A Directora do Serviço de Genética e Biologia Forense no Instituto Nacional de Medicina Legal do Porto, Maria Fátima Pinheriro, destaca os avanços inovadores na genética forense fulcrais na resolução de crimes e garante que as séries televisivas, como o CSI se afastam um pouco da realidade. A especialista e professora universitária, autora do recente livro “A Genética Forense”, crítica outros especialistas forenses que “dão pareceres e não têm prática”.
Qual é a importância da perícia e da genética forense em tribunal?
Efectivamente é imprescindível. Fazemos perícias no âmbito da investigação de filiação, criminalística, biológica e identificação genética individual, particularmente restos cadavéricos. A prova irrefutável é efectivamente a prova genética, porque a prova testemunhal que nos pode dar relativamente à paternidade é muito redutora. Em relação à criminalística e biológica é a mesma coisa. Temos um vestígio biológico, por exemplo, colhido no local do crime no corpo da vítima, identificamos um perfil genético e depois a investigação criminal colhe uma amostra biológica de referência a um suspeito e nós comparamos os perfis genéticos.
Esta função da genética forense é mais fulcral hoje em dia que há uma década?
A importância é a mesma só que nós hoje temos meios. Começámos a fazer perícias com base no estudo do ADN a partir de 1992. Até então recorríamos a outros marcadores genéticos menos informativos de que hoje possuímos. O valor em termos probatórios de uma perícia hoje é maior do que há uma década.
Como foi feita essa evolução em relação com a justiça?
Numa fase inicial, na investigação paternal, nós os peritos éramos muitas vezes contactados para ir a tribunal prestar esclarecimentos relativamente ao relatório pericial. Agora, por vezes também somos requisitados, mas penso que isto entrou no dia-a-dia da justiça. Nós fazemos a extracção do ADN, a amplificação, obtemos resultados, comparamos perfis e interpretamos os resultados. Na parte final, elaboramos um relatório pericial que é enviado à entidade requisitante.
Tendo em conta os avanços da genética forense e sabendo que a maior parte dos suspeitos deixam vestígios no local, o “crime perfeito” é hoje mais impossível de conseguir?
Acho que sim, mas também acho que se o suspeito for suficientemente sofisticado pode conseguir não deixar vestígios. Diria pelo menos que hoje é mais difícil. Se não houver vestígios biológicos a genética forense não consegue fazer nada.
Sente que a genética forense em Portugal está ao nível da que é feita na Europa e nos EUA?
Sem dúvida. Temos equipamento e pessoal perfeitamente preparado para se fazer o que se faz lá fora. Conseguimos os mesmos resultados com o mesmo grau de probabilidade, quando se está a falar em casos de filiação. Temos equipamento similar.

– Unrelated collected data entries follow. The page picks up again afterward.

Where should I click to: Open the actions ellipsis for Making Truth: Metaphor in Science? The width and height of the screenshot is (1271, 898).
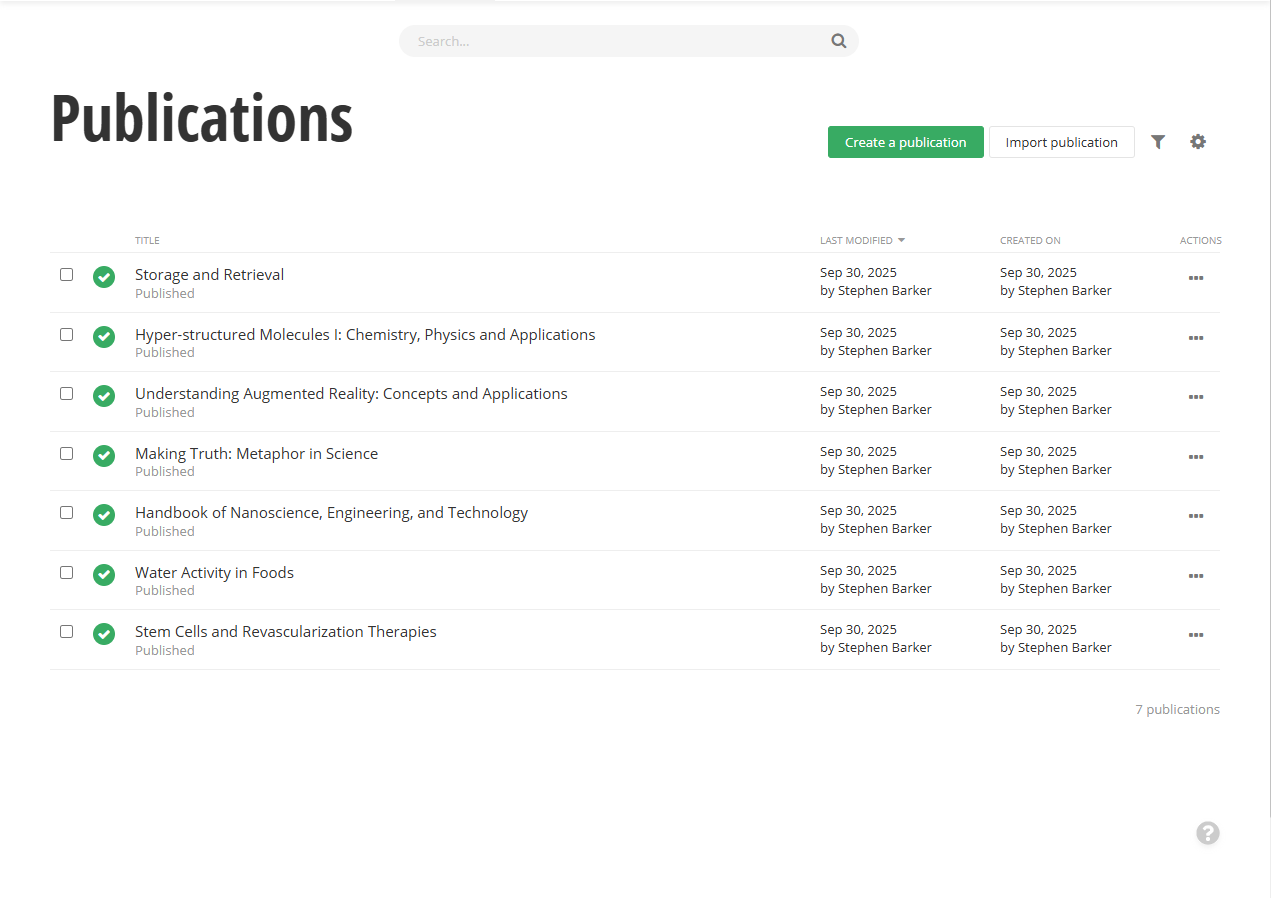(x=1196, y=457)
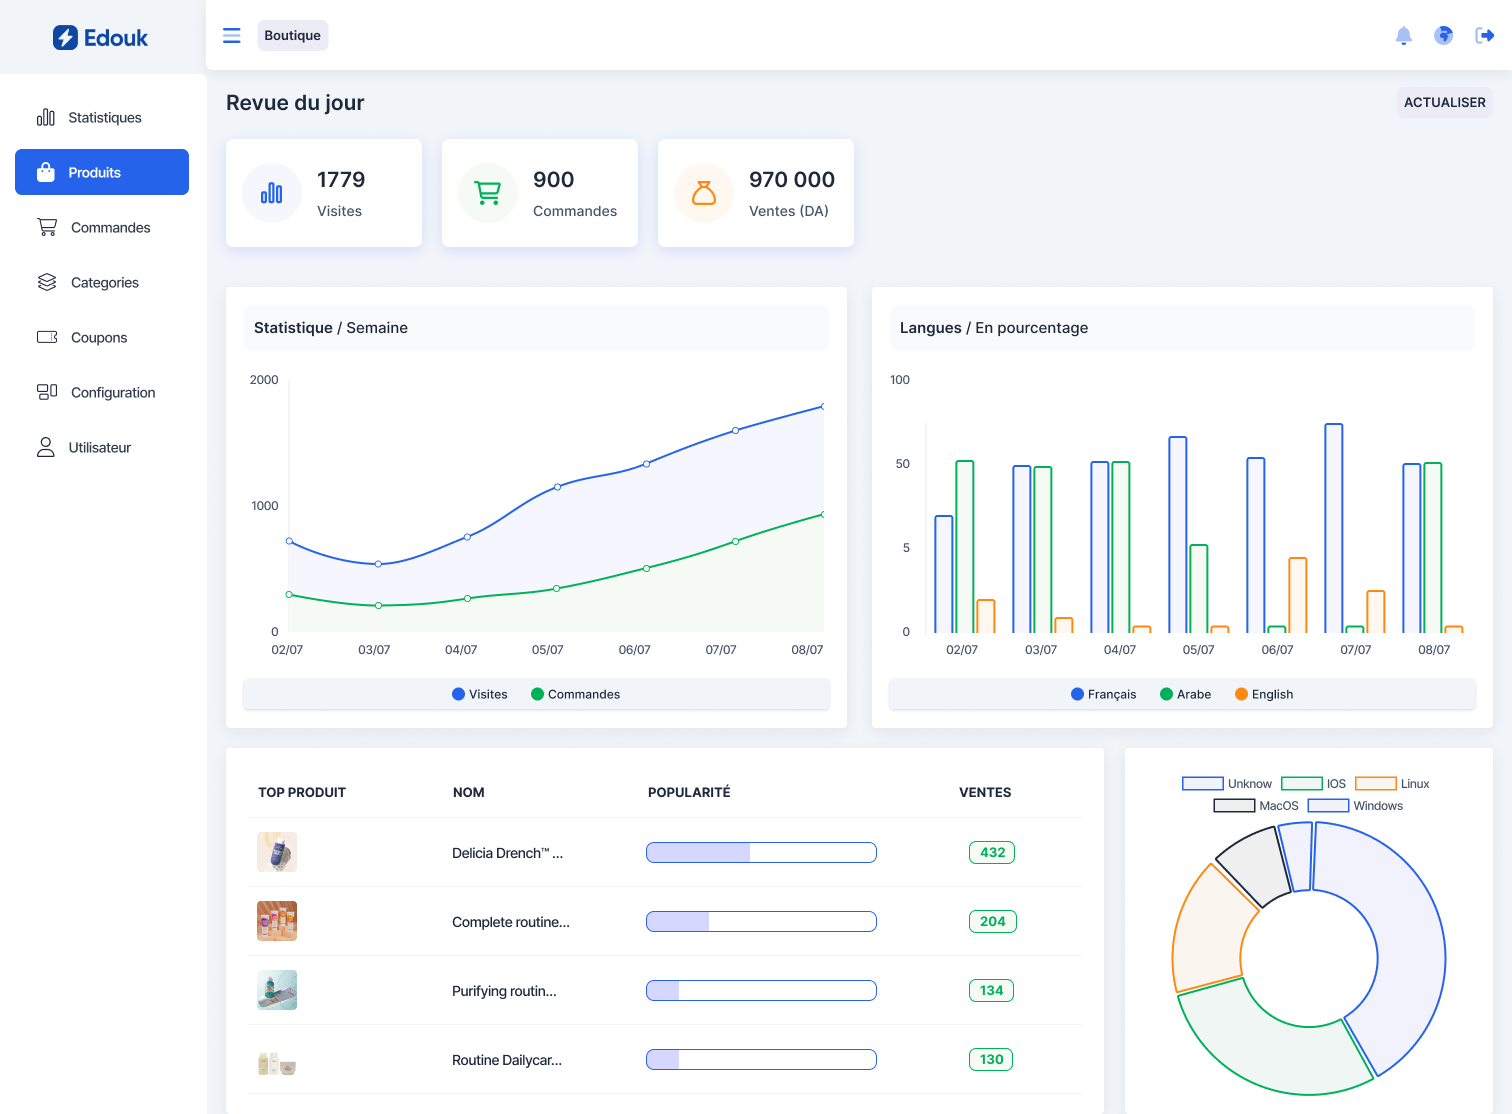Toggle Windows segment in donut legend
This screenshot has height=1114, width=1512.
pos(1355,806)
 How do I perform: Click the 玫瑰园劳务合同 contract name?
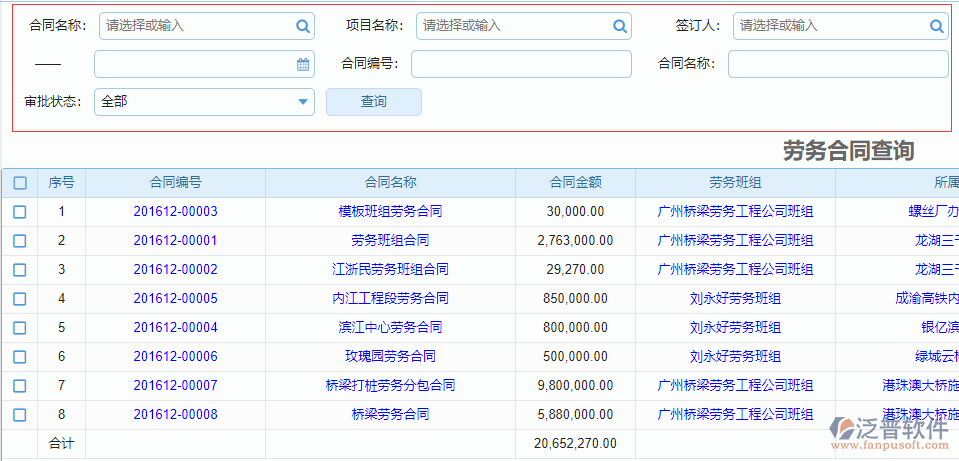(x=390, y=357)
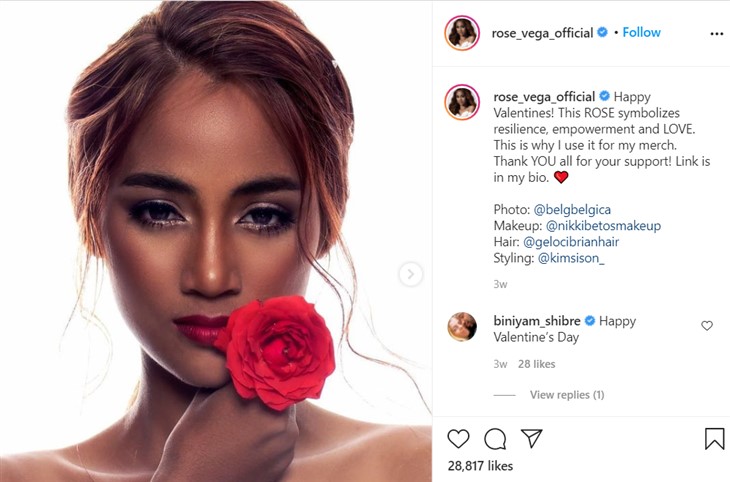The height and width of the screenshot is (482, 730).
Task: Open @kimsison_ styling link
Action: click(x=571, y=258)
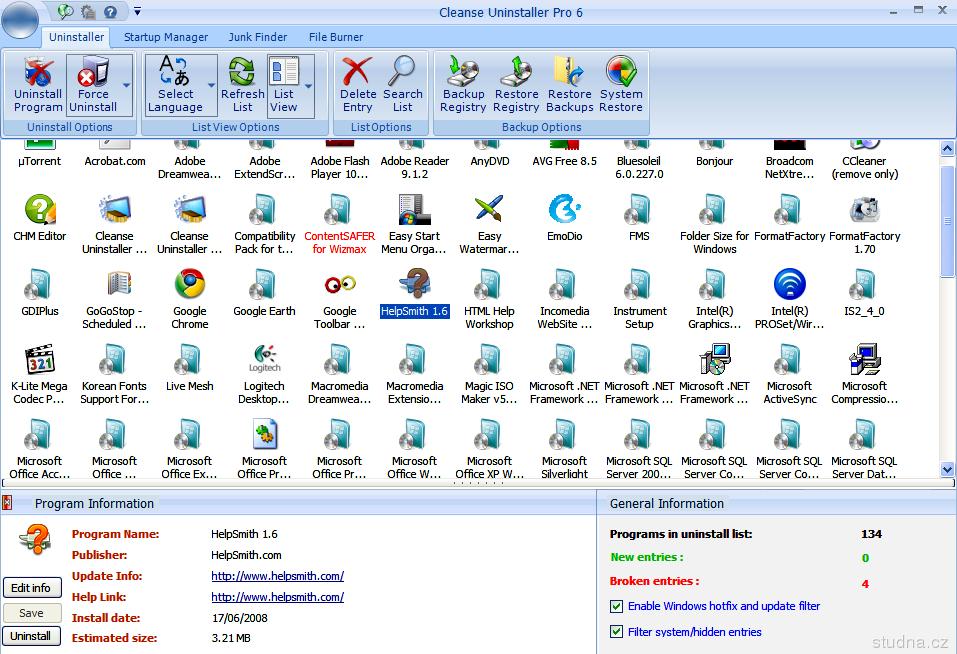Click the Uninstall Program ribbon icon
957x654 pixels.
38,84
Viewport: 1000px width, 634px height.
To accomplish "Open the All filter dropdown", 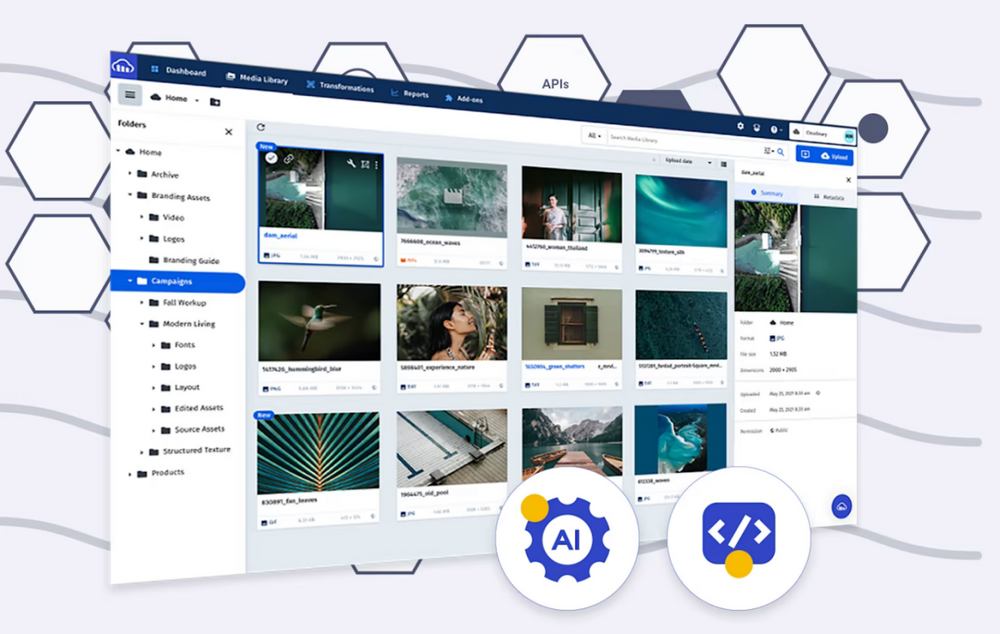I will pyautogui.click(x=595, y=135).

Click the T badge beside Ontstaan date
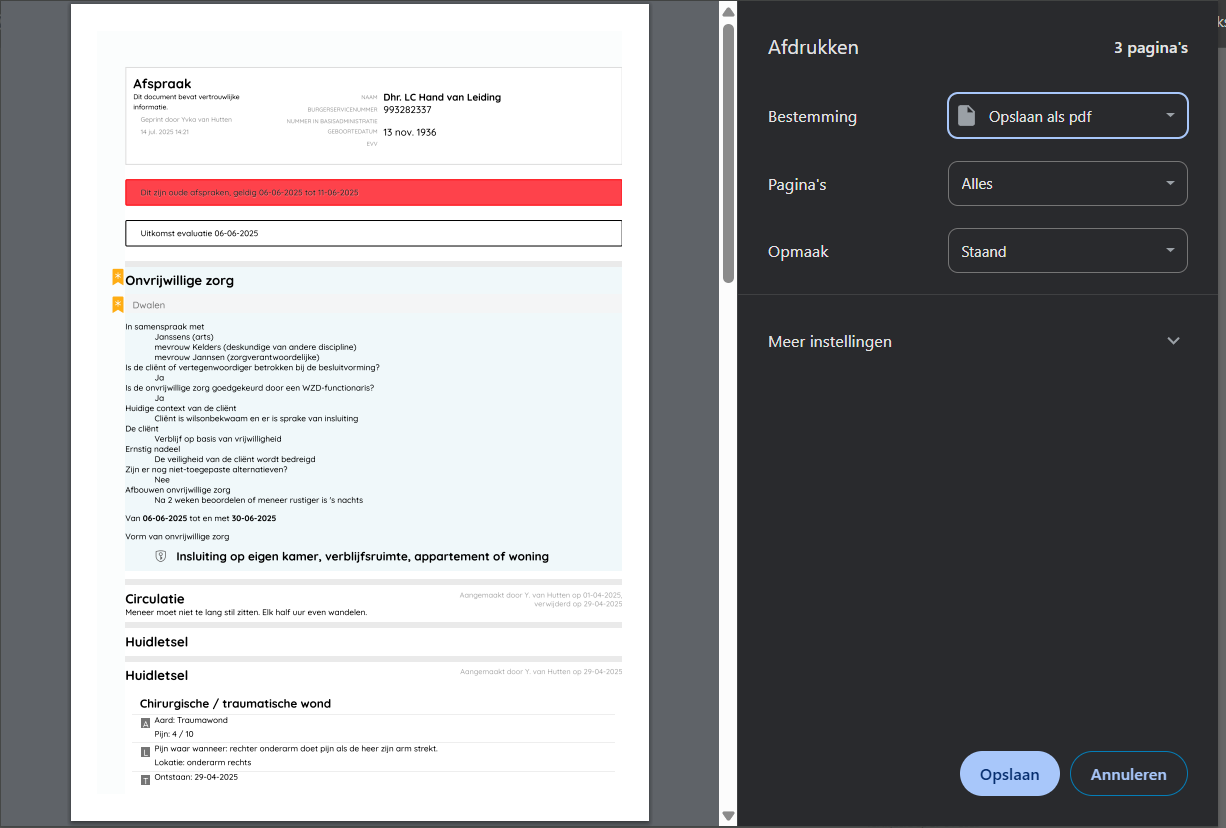click(x=145, y=779)
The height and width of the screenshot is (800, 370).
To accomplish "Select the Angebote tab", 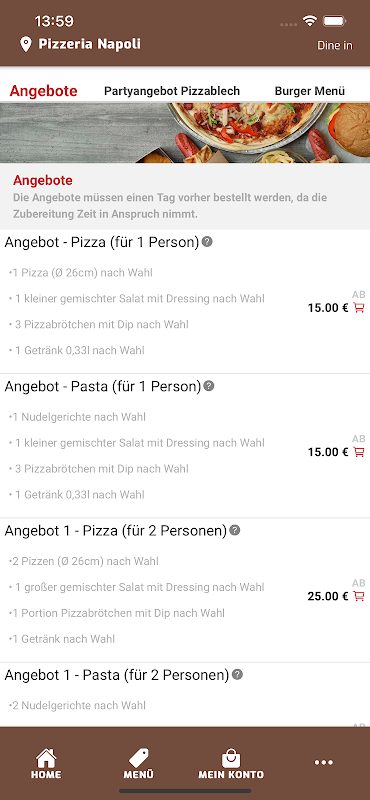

Têm equipamento e condições similares?
Estou a falar em equipamento e pessoal perfeitamente capacitado. Em relação às condições logísticas não são efectivamente as mais desejáveis, mas isso não obsta a que não se obtenham os mesmos resultados. Se nos perguntar se gostaríamos de trabalhar noutras condições, se calhar sim.
Enquanto perita sente que o seu contributo é importante para deslindar casos na justiça?
Sem dúvida nenhuma. A nossa função é fundamental. Por exemplo, numa agressão sexual, a identificação de um perfil genético masculino coincidente com o de um suspeito é imprescindível para a conclusão do caso.
Trabalha nesta área desde 1976, já teve casos em que pensou que em ’76 seria impossível deslindar o caso?
Completamente. Até princípios da década de ’90, os resultados que obtínhamos ficavam muito aquém daquilo que conseguimos obter hoje. Em termos de investigação de paternidade conseguimos valores na ordem dos 99,9 por cento. Nas agressões sexuais, na comparação de perfis genéticos, conseguimos também valores muito grandes. É muito gratificante verificar que ao longo dos anos houve uma evolução extraordinária.
Seria possível continuar a fazer investigação criminal com esta qualidade sem o avanço da genética forense?
De maneira nenhuma. O nosso contributo para a investigação criminal é dar indícios de que aquele indivíduo praticou o crime ou excluir. Nós não fazemos investigação criminal. O juiz é que analisa e decide.
Como é que os polícias vêem a genética forense?
A delegação norte do Instituto Nacional de Medicina Legal contacta mais com a PJ e com a GNR. As polícias foram percebendo a evolução da genética forense. A comunicação social começou também a divulgar aspectos ligados ao estudo do ADN e as pessoas começaram a perceberam a evolução e o grande salto.